## TASK REQUIREMENTS:
The line containing "Click the microphone icon in search bar" and every line after it through the end of the records: return those exactly, and nothing more.

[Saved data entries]
..........

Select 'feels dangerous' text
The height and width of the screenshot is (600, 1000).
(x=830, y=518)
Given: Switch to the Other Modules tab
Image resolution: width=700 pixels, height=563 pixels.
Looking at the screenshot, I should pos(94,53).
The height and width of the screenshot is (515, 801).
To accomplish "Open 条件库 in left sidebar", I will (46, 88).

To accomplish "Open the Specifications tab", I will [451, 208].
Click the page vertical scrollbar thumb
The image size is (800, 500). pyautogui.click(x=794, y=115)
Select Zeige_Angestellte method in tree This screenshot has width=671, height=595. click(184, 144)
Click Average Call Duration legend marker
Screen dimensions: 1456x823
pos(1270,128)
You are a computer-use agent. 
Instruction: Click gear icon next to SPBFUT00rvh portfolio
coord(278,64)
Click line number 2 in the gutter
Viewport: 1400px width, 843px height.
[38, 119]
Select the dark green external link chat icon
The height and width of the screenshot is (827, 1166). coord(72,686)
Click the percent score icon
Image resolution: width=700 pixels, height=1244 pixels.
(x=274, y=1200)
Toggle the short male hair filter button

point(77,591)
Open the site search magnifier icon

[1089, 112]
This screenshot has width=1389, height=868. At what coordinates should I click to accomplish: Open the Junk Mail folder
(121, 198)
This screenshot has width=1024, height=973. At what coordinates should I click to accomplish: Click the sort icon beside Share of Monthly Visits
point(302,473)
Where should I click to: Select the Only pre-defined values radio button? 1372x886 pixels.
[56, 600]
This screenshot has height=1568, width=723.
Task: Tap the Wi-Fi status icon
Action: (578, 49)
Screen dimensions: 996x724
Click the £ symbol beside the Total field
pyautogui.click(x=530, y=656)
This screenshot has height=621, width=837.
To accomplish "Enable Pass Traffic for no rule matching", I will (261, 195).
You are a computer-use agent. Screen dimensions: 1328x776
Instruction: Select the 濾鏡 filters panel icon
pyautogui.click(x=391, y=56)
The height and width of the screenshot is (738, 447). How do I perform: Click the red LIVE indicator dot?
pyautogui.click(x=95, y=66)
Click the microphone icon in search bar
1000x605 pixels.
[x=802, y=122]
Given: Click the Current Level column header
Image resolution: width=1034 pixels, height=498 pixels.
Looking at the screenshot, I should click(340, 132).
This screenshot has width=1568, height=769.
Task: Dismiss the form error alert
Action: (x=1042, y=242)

..........

## YOUR RESPONSE:
Click the microphone icon in search bar
1000x605 pixels.
[x=802, y=122]
Given: Click the Current Level column header
Image resolution: width=1034 pixels, height=498 pixels.
Looking at the screenshot, I should click(340, 132).
This screenshot has width=1568, height=769.
Task: Dismiss the form error alert
Action: (x=1042, y=242)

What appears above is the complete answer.